REPUBLIKA.CO.ID, JAKARTA -- Perkumpulan untuk Pemilu dan Demokrasi (Perludem) menilai perlu adanya peraturan pemerintah pengganti undang-undang (Perppu) dalam Pemilihan Kepala Daerah (Pilkada) 2020. Hal tersebut menyusul kekhawatiran adanya klaster Covid-19 di dalam pelaksanaan tahapan Pilkada nanti.
"Memang perlu ada dorongan untuk perubahan di level UU, salah satunya dengan mengeluarkan Perppu," kata Direktur Eksekutif Perludem Khoirunnisa Nur Agustyati di Jakarta, Ahad (20/9).
Menurutnya, Perppu bisa mengatur beberapa hal teknis seperti mekanisme sanksi yang lebih tegas atau menerapkan special voting arrangement. Seperti, sambung dia, membolehkan memilih lewat pos, memperpanjang waktu di Tempat Pemungutan Suara (TPS) atau pemilihan pendahuluan.
Dia mengatakan, bahwa salah satu tantangan dalam Pilkada di tengah pandemi saat ini adalah UU Pilkada. Dia menjelaskan, UU tersebut masih mengatur teknis penyelenggaraan pilkada dalam situasi yang normal.
"Sehingga KPU tidak punya ruang gerak yang bebas dalam menyusun PKPU," katanya.
Dia mengatakan, situasi pelaksanaan tahapan Pilkada tahun ini berbeda dengan tahun-tahun sebelumnya sehingga sulit jika hanya mengharapkan regulasi pada tataran PKPU saja. Kendati, Perludem tetap menilai bahwa penundaan pelaksanaan Pilkada adalah keputusan ideal yang diambil di tengah pandemi saat ini.

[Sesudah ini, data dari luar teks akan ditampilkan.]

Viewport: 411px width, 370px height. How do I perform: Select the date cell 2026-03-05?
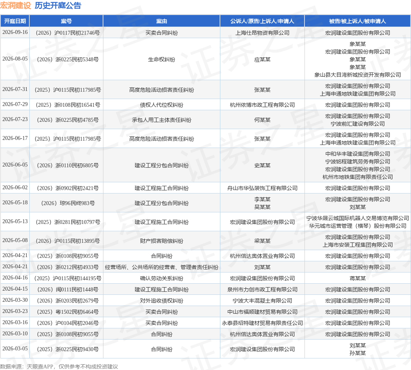[x=15, y=348]
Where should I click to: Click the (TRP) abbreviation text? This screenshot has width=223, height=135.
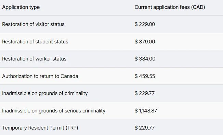pos(72,128)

"Kalau semakin memperburuk situasi penyebaran Covid-19 lebih baik ditunda saja, jangan sampai mempertaruhkan kesehatan publik," katanya belum lama ini.
Sebelumnya, draf Perppu untuk penegakan pelanggaran protokol Covid-19 pada Pilkada 2020 tengah dibahas DPR, pemerintah dan penyelenggara pemilu. Perppu dibahas dengan tujuan agar masyarakat tidak tertular Covid-19 selama tahapan Pilkada 2020.